Pictures must be left out. Retype exactly the lines from the one containing "The width and" through the last line of the records below.

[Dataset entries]
----

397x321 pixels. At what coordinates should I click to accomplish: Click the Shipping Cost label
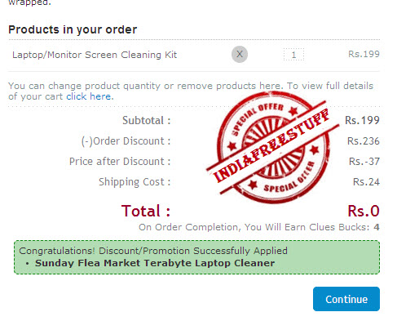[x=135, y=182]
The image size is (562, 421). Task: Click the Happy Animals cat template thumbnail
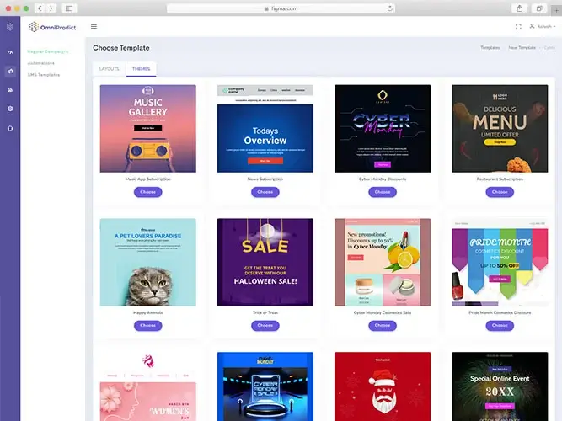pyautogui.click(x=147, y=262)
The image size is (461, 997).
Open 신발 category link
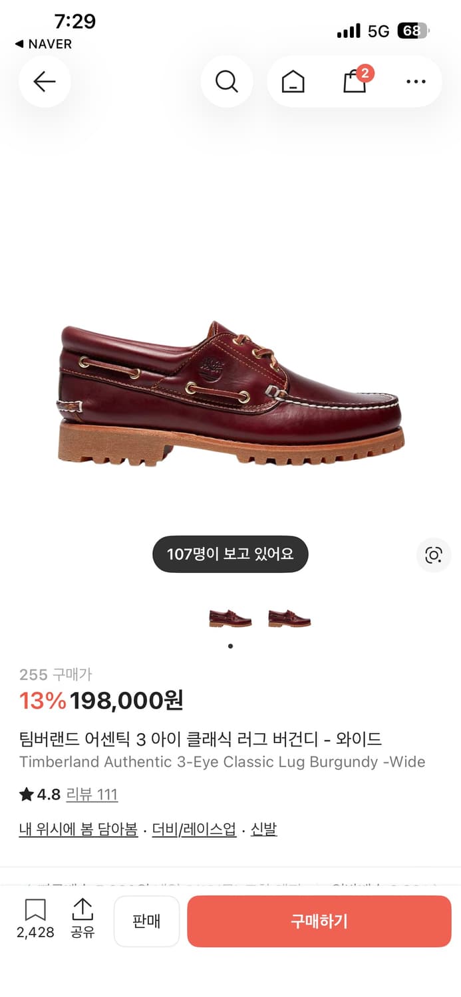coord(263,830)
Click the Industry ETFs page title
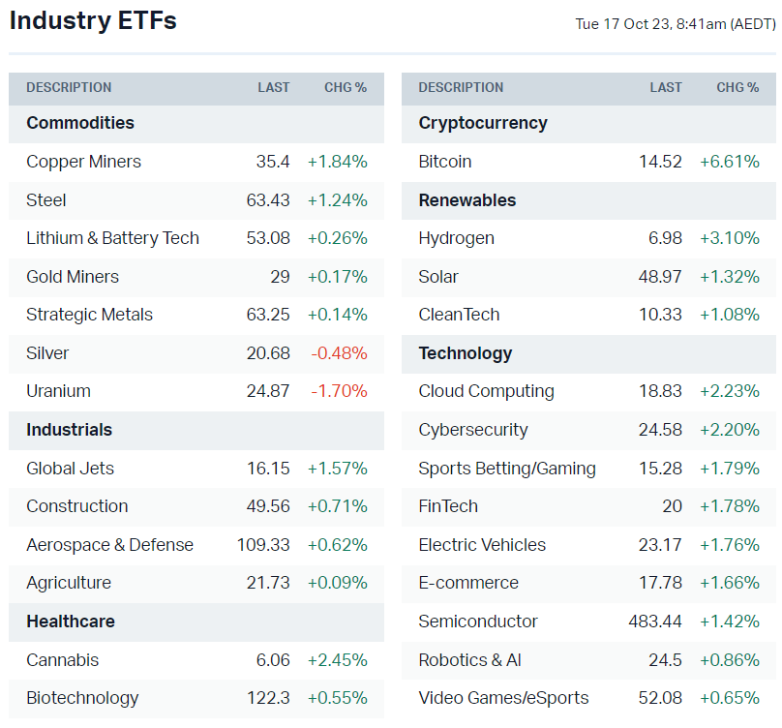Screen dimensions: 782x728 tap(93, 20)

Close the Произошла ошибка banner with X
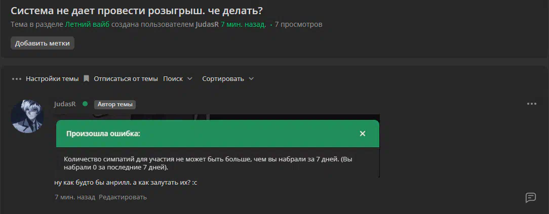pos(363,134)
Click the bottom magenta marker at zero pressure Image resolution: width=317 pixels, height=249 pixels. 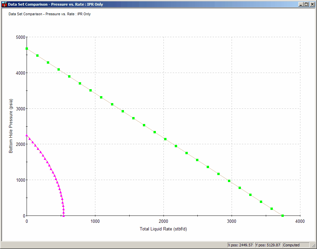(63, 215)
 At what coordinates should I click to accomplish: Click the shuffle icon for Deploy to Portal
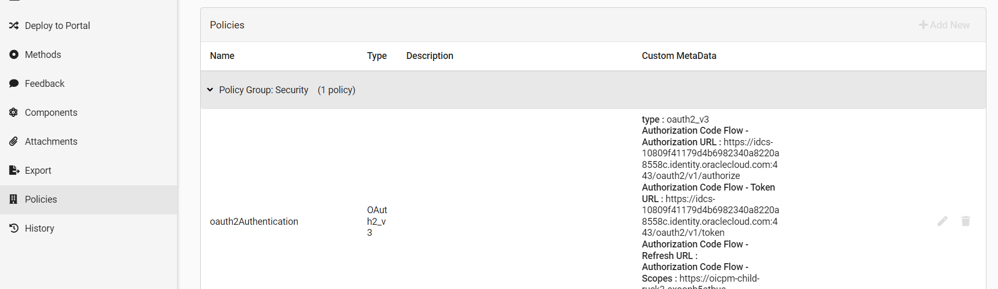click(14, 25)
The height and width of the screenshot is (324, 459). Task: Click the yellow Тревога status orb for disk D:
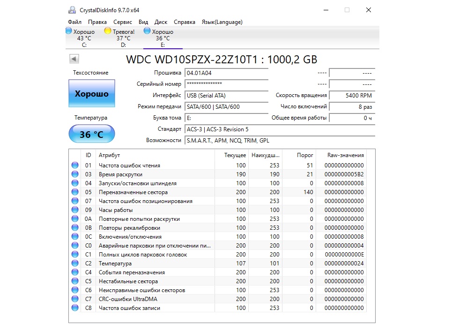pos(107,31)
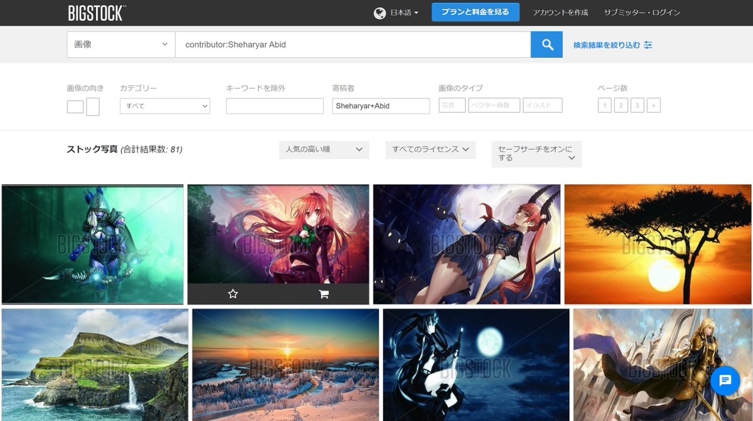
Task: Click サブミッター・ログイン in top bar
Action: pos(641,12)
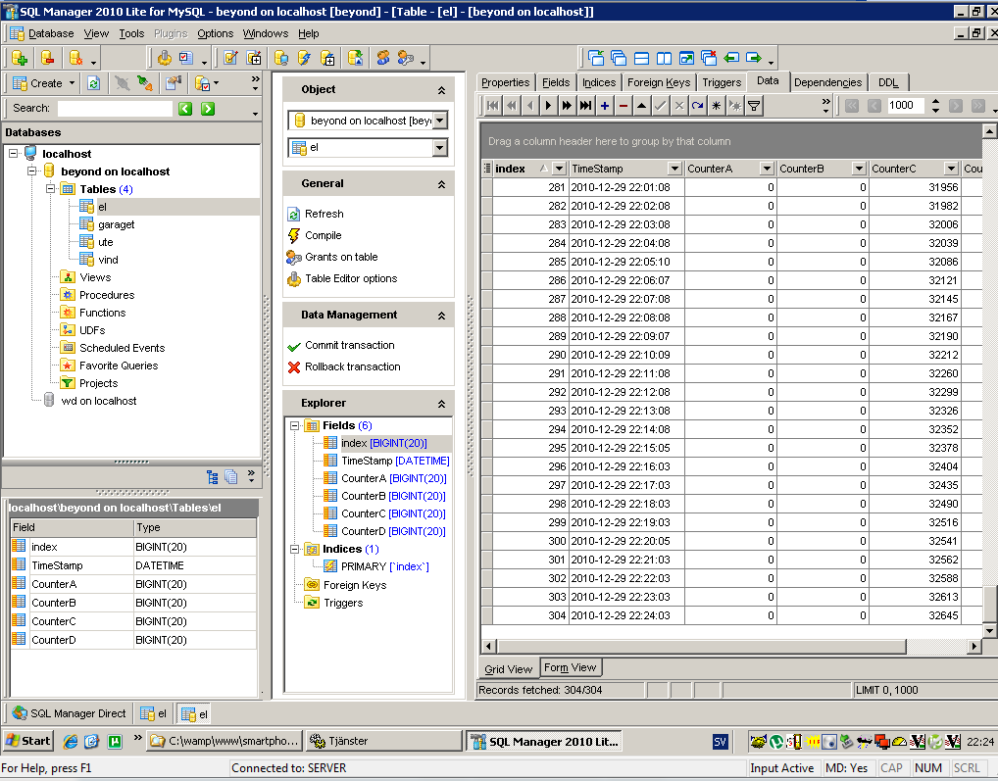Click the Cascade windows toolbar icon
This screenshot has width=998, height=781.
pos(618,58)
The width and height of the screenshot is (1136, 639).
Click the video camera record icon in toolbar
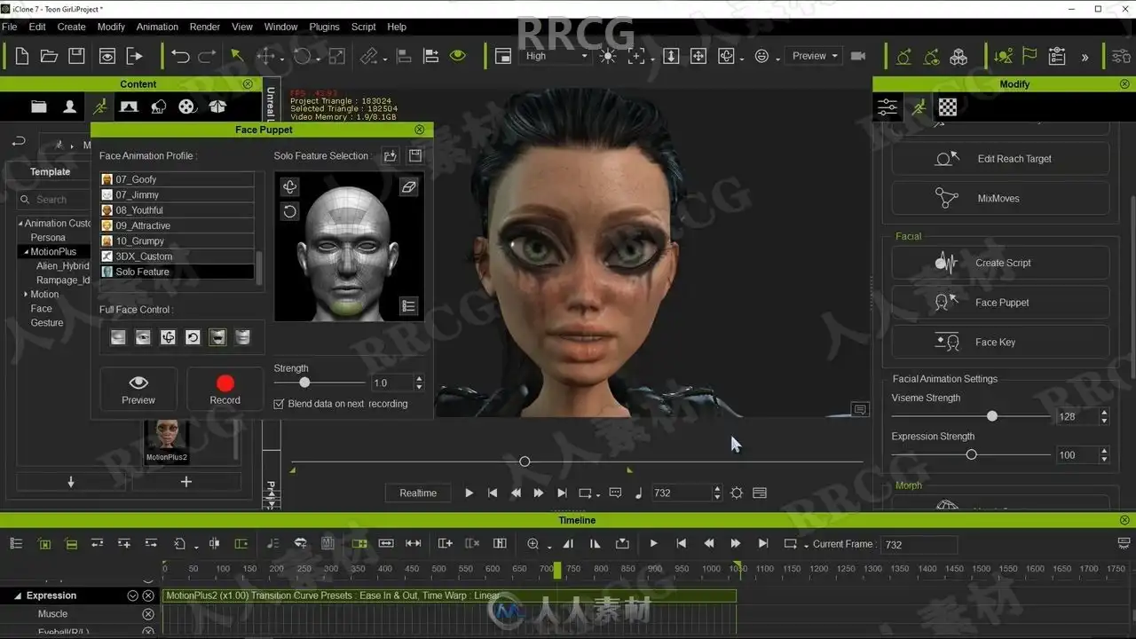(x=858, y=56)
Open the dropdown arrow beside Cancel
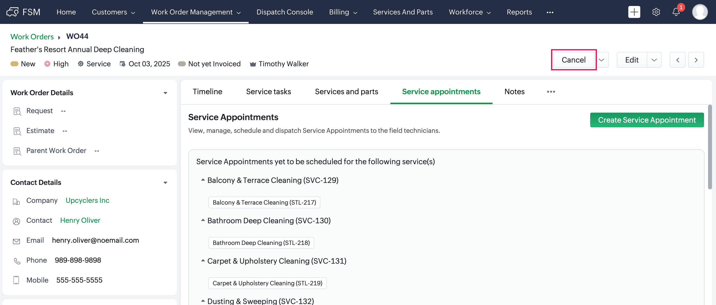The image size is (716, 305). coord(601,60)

----

# [PROBLEM SOLUTION]
The width and height of the screenshot is (1136, 639).
Click the video camera record icon in toolbar
(x=858, y=56)
Open the dropdown arrow beside Cancel
The image size is (716, 305). coord(601,60)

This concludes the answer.